Assignment -
Please repeat only the stretch of records running from the first line through the line that contains "has height=912, width=957.".

╭─ Data section

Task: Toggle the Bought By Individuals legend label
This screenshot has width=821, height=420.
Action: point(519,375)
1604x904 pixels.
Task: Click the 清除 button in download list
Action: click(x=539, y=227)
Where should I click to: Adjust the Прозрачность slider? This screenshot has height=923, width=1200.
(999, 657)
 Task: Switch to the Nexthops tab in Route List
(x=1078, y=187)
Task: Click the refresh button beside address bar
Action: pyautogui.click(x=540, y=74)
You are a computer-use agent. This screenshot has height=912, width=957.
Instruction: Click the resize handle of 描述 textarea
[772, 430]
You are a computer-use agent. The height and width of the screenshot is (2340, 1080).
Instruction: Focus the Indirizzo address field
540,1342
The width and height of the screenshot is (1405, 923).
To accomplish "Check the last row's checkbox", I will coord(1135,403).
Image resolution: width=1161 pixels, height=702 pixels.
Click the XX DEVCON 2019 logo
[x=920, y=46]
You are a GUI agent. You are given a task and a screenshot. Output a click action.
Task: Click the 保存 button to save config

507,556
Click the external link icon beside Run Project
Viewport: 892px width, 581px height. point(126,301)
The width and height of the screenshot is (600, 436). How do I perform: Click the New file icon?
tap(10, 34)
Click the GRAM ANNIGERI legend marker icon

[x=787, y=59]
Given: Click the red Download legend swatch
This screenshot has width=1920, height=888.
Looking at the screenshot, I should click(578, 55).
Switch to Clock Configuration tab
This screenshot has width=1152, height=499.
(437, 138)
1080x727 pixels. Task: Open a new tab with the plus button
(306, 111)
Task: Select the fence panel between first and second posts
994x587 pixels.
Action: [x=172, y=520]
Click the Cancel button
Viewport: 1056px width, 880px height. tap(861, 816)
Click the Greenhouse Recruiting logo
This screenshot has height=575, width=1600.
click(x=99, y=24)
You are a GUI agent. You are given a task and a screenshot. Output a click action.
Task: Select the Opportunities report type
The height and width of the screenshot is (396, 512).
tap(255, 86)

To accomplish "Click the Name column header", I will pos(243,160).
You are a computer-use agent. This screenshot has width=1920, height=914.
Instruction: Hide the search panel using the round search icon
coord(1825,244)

╰─

Output for this exercise -
Task: Toggle the Bought By Individuals legend label
This screenshot has width=821, height=420.
Action: point(519,375)
1604x904 pixels.
Task: Click the 清除 button in download list
Action: click(x=539, y=227)
Where should I click to: Adjust the Прозрачность slider? This screenshot has height=923, width=1200.
(999, 657)
 Task: Switch to the Nexthops tab in Route List
(x=1078, y=187)
Task: Click the refresh button beside address bar
Action: pyautogui.click(x=540, y=74)
You are a computer-use agent. This screenshot has height=912, width=957.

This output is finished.